God of the Upside Down
When was the last time you looked at something upside down?
If I’m being honest, for me it was probably checking the expiration date on the bottom of the sour cream container or searching under the stove for a stray toy car.
As a child, I found myself upside down more often: swinging by my knees on the playground, cartwheeling across the beach, or even laying on my back under the Christmas tree to peer upwards at the colored lights twinkling through the branches.
In today’s readings, we see a God who likes to turn things upside down.
In his famous Sermon on the Mount, Jesus teaches his disciples how to be happy – or “blessed” – and the lesson he gives is not what you’d expect. While many people assume that money, fame, or beauty are paths to happiness, Jesus shows us a different way. In the Kingdom of God, the poor in spirit, the meek, and the persecuted rejoice in their great rewards. Jesus’ plan for happiness is so counterintuitive it can make a person wonder, why? Why would Jesus instruct us to mourn, to hunger and thirst for righteousness, or to be merciful? Why does God like to turn things upside down?
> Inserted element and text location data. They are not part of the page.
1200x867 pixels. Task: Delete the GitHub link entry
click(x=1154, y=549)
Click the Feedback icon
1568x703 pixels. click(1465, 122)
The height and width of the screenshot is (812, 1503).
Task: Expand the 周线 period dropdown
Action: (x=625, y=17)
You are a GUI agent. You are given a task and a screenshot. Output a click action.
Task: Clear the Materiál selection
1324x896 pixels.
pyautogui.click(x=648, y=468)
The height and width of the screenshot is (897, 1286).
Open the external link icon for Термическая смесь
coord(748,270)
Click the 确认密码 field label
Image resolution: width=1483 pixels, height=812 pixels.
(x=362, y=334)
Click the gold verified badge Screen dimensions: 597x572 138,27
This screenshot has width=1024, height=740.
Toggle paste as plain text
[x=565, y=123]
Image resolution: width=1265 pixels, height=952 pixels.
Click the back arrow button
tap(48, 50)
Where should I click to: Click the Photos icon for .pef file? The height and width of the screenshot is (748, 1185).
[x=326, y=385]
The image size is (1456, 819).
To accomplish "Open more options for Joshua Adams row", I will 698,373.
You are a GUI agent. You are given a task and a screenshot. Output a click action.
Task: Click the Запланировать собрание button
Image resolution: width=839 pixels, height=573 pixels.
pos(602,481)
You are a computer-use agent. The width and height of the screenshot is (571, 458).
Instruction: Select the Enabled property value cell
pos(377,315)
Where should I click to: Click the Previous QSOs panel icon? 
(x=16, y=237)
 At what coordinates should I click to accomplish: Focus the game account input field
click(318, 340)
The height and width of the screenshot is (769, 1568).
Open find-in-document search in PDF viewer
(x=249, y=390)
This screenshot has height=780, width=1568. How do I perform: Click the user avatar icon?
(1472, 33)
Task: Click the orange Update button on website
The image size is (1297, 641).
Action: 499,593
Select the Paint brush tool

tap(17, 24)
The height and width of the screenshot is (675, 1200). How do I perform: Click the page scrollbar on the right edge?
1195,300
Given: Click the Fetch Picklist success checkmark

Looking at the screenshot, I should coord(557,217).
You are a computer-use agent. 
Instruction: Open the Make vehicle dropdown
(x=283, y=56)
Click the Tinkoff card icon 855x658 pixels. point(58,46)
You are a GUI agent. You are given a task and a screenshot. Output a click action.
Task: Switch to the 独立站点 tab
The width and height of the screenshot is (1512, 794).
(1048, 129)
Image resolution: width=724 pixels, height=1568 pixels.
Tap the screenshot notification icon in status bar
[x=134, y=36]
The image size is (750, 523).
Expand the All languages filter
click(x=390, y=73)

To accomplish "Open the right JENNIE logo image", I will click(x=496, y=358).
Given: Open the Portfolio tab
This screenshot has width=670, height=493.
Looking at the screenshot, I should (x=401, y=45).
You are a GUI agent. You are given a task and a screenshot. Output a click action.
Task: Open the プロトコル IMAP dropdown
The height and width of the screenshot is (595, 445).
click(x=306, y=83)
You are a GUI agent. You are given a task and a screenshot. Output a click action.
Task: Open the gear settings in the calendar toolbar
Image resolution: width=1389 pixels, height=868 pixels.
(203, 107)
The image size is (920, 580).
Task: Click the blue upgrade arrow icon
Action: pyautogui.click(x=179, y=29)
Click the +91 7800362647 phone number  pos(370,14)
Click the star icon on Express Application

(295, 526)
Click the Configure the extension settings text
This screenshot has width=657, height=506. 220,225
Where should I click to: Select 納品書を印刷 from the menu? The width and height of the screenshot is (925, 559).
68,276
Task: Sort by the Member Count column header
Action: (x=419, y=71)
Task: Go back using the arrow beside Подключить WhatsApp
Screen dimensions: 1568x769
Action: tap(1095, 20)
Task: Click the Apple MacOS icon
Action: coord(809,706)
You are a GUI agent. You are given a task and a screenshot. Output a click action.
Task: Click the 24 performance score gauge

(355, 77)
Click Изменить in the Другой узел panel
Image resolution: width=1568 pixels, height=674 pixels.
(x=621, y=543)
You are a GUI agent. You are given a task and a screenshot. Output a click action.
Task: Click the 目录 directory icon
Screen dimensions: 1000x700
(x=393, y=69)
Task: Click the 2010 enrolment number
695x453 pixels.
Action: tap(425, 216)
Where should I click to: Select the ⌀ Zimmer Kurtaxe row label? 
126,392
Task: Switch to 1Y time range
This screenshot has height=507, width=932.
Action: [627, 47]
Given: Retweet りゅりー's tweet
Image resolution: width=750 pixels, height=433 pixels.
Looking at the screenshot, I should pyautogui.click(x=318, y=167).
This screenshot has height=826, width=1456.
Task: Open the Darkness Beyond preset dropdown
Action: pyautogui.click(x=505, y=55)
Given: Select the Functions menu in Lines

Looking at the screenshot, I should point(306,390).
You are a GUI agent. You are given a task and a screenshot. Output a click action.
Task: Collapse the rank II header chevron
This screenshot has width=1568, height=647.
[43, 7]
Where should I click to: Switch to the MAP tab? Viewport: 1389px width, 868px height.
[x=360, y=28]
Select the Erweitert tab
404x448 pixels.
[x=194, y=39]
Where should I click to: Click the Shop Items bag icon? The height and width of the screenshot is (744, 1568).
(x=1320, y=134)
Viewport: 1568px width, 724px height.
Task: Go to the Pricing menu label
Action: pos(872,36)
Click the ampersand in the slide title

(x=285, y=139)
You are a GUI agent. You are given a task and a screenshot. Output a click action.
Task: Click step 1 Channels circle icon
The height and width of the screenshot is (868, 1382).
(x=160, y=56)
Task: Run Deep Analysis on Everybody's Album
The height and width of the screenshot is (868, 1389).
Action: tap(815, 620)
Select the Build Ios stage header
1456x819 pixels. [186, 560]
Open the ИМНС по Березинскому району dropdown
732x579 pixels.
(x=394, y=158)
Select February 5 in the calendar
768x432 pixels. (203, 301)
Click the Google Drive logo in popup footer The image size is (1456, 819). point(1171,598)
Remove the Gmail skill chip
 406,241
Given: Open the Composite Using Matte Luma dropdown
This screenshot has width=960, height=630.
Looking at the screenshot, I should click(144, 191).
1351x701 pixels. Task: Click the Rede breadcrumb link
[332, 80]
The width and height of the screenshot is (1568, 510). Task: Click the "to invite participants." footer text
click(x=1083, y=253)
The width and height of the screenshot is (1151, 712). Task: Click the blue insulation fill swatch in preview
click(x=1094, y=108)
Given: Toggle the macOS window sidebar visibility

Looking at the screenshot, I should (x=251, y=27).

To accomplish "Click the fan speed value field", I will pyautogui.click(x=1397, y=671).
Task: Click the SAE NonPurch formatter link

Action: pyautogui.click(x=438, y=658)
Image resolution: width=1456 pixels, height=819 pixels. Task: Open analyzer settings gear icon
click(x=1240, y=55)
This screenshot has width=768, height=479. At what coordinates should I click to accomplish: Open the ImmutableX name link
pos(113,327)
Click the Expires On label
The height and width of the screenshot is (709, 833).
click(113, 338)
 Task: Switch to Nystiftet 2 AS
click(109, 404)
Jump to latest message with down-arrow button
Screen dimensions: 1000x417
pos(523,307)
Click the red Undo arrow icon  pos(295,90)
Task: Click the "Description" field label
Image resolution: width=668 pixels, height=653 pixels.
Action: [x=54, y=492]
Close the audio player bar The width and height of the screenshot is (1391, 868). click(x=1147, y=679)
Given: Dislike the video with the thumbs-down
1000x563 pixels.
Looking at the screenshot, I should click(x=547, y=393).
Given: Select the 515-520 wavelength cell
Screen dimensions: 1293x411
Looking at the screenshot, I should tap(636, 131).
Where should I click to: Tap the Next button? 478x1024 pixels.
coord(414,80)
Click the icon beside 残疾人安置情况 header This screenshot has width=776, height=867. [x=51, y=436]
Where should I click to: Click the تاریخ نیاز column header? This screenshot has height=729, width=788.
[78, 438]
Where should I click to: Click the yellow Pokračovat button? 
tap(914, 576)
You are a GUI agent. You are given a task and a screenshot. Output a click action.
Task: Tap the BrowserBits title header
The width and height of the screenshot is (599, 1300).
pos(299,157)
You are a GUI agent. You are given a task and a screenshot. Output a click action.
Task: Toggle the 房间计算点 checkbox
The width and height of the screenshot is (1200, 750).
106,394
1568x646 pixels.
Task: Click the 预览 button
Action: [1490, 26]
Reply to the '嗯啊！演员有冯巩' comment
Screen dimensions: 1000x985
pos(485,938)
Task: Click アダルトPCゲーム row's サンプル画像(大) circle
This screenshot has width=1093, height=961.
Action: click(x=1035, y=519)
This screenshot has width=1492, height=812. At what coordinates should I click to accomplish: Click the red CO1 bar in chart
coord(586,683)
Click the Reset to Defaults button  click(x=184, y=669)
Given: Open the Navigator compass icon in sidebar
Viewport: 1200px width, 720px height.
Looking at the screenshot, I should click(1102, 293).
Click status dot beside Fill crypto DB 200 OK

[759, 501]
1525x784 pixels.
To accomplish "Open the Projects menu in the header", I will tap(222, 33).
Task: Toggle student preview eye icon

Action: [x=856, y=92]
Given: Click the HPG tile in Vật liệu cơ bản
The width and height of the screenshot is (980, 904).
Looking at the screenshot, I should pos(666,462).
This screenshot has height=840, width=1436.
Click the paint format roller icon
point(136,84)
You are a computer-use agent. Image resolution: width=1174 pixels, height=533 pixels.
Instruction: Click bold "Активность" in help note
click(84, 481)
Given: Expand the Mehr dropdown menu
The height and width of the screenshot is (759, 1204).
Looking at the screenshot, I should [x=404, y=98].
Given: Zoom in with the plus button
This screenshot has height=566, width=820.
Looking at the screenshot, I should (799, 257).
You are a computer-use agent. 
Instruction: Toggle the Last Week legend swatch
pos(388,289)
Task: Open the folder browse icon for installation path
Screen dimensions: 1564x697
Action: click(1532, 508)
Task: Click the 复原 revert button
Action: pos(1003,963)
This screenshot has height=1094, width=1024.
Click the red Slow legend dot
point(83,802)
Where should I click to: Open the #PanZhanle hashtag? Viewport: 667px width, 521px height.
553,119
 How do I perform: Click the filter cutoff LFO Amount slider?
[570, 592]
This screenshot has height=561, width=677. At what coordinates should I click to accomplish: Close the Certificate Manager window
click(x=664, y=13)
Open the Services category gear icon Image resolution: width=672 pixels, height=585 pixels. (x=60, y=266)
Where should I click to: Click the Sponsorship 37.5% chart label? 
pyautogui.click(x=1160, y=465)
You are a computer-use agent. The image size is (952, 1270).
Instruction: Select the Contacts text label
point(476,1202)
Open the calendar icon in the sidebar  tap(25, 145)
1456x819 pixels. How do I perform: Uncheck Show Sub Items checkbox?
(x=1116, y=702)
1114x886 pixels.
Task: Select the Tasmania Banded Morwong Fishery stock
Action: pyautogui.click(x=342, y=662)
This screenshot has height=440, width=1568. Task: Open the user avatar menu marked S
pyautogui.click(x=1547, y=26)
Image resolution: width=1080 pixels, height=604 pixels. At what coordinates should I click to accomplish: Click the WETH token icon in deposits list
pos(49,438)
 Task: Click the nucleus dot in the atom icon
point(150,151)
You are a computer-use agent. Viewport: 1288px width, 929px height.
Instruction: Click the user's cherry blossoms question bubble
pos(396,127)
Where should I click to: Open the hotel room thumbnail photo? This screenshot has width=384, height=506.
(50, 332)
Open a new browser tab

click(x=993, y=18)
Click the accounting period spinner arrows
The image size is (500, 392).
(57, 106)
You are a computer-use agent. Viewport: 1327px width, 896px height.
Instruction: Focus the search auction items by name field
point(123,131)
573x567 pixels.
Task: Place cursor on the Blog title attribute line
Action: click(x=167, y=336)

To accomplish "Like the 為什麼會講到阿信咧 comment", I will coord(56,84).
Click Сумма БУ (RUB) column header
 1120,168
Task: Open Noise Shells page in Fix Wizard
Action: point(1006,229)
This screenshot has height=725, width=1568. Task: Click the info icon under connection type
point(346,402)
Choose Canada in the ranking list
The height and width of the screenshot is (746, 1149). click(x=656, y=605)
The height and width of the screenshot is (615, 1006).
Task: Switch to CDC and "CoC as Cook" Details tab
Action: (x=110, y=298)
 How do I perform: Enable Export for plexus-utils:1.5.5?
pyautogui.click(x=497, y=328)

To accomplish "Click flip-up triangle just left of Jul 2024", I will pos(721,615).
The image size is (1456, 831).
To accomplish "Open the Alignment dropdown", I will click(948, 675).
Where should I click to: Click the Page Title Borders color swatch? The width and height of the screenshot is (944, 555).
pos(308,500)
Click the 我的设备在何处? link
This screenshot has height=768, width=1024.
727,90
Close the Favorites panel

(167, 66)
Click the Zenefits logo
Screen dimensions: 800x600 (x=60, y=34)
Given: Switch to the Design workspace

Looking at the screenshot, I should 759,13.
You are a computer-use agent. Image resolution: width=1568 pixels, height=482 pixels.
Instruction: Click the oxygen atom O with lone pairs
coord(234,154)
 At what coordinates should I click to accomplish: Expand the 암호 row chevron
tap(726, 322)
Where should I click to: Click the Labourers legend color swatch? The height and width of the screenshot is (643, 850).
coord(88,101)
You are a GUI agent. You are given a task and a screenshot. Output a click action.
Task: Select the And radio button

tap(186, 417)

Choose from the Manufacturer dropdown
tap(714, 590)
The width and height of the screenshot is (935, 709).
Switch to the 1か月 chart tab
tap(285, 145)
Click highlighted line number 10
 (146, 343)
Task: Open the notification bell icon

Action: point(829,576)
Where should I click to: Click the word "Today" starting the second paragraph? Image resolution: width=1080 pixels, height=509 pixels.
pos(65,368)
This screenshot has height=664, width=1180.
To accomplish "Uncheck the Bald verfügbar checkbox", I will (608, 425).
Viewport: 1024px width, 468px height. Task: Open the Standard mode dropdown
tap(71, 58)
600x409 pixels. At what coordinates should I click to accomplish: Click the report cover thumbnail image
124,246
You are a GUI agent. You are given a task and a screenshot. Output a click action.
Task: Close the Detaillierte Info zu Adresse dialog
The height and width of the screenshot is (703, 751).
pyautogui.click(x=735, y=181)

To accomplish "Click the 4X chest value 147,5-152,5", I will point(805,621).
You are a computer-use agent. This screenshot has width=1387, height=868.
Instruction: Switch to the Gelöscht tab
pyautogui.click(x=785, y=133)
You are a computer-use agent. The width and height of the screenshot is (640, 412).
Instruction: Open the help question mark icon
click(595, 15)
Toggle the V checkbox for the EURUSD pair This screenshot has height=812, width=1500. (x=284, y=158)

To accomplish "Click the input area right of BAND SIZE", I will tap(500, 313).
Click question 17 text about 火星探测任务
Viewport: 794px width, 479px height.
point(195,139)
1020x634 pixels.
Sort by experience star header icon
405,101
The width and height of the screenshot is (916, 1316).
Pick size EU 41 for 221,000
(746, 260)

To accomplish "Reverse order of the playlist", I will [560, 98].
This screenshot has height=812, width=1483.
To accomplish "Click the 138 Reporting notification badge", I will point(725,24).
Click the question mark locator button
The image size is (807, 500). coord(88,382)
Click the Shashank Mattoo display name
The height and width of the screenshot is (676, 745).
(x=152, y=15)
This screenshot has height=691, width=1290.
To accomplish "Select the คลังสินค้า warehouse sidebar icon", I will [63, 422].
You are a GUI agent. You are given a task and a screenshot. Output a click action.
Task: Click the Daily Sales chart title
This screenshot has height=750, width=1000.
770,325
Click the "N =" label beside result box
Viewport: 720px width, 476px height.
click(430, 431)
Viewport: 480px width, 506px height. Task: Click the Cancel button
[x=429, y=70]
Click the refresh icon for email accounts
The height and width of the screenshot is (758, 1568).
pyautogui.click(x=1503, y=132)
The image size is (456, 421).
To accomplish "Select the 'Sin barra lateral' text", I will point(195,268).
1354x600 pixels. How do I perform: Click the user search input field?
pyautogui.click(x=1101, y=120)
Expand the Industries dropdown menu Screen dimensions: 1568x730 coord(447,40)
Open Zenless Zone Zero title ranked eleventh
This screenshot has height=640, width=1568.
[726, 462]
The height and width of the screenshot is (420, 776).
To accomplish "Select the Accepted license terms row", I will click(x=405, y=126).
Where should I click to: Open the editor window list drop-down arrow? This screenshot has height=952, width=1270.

Perhaps one reason why is because being upside down gives us a new perspective by disorienting us. Lying on your back looking up at the clouds can make you feel small, for better or worse. Feeling the blood rush to your head on a rollercoaster might put you in touch with your mortality, which isn’t always a bad thing. These changes in the way we see the world make us aware of our own vulnerabilities and weaknesses, and maybe even our reliance on God.
So perhaps this is what God is doing when, as St. Paul tells us, the foolish, the weak, and the despised are chosen over those who appear to be wise, strong, and lauded. These choices are disorienting, but God wants to be the One to re-orient us. God wants to point our eyes and our hearts heavenward, past the worries and anxieties of this world and on to the love, mercy, and glory of the next.
Indeed, by turning things upside down, God is actually setting them right. As the Psalmist tells us, in the kingdom of heaven, the hungry are now fed, the captives are now free, the blind can now see, and oppressed now find justice. While God may prefer to take us along a circuitous route, this ultimate destination is certainly worth it.